Sit or stand in a comfortable position; some women prefer even placing one leg up to open up the vagina more. With your dominant hand, hold the tampon in the spot where the inner tube inserts into the outer tube. The string should be visible and pointing away from the body, farthest from your vagina.
With your other hand, gently open the labia, revealing the vaginal opening. Push the tampon inside. Stop when your fingers touch your vagina and the outer tube is fully inserted. Then use your index finger to push the inner tube in (where the string is connected). When you feel like tampon is in, use your thumb and middle finger to take the outer tube out of your vagina.
Make sure the string is visible at all times as you will need it during removal. To remove the tampon later, just tug on the string until the entire thing is taken out. Remember to wash your hands before and after you insert and remove the tampon.
Does it hurt to use a tampon?
When done correctly, tampons shouldn’t hurt. There should be no discomfort. If you can still feel the tampon, this means you haven’t inserted it deep enough into the vagina. Remove the tampon, and try again with a new one.
How often should you change a tampon?
Some women change their tampons every time they pee, but this is more of a personal preference—since your pee and your period come out of different holes. You should aim to change your tampon every four to eight hours, depending on how heavy your flow is that day. Make sure you don’t leave a tampon in your vagina longer than eight hours. This could lead to Toxic Shock Syndrome (TSS).
What is Toxic Shock Syndrome?
Toxic Shock Syndrome happens when a tampon is left inside a vagina for too long, leading to a dangerous infection. When a tampon is in your vagina, different types of bacteria can grow. That bacteria can turn into toxin, which leaves you at risk. Common symptoms include:
- Muscle aches
- Redness of your eyes, mouth, and throat
- Sudden high fever
- Fainting or lightheadedness
- A rash
Can you use a tampon overnight?
Tampons, like sanitary napkins, can be used overnight—as long as you don’t go over eight hours. If you sleep in on weekends, we suggest using a pad instead, just to stay on the safe side.

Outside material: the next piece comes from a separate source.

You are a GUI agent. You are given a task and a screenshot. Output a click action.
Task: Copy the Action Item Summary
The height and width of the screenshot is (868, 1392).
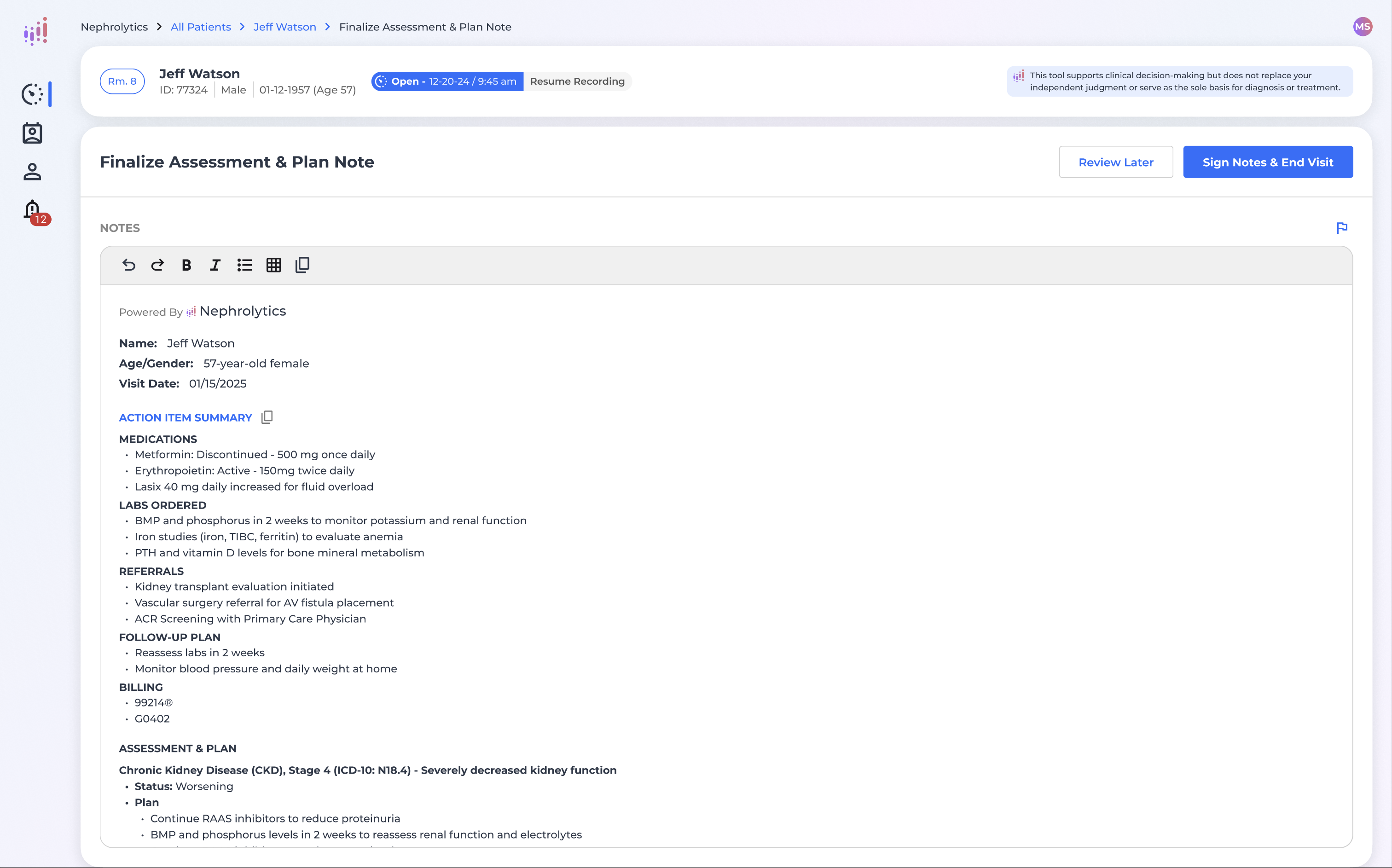[x=267, y=417]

All the wrong ways to use a tampon:
- You use one to absorb discharge. It is strictly for period blood. It’s healthy to have some discharge during your period; your body is just producing lactic acid. Reducing the vagina’s acidity can allow harmful bacteria to grow. If your discharge seems excessive, see a doctor.
- You use a tampon after your period ends. Tampons are at their best during your period. Pulling a tampon out of a dry vagina could hurt. If you’re still spotting, use a pantyliner.
- You don’t change your tampon after you poop. While it’s not necessary to change your tampon every time you pee, pooping is a different story. Because there’s a string hanging from your vagina, it can easily pick up bacteria from when you do number two. This can easily infect the urethra. Plus, tampons can move or be dislodged while you’re relieving yourself, so it’s better to insert a new one anyway.
- You use the same tampon after you swim. One perk a tampon has that a napkin doesn’t is being able to swim and do other activities while wearing one. However, when you’re done, you should replace it with a new one. Why? Again, the string comes into play. A string that’s been laced with chlorine (from the pool) or saltwater (from the beach) could cause a skin irritation down there.
- You use tampons with torn packaging. Dirt or dust can enter the packaging and stick to the cotton, which could put your vagina at risk.
Despite these warnings, tampons can be your best friend if you use it correctly and are aware of how to keep your vagina healthy. You don’t have to completely ditch your sanitary napkins. Some women only use tampons when their period is light. But at least now, you have one other option.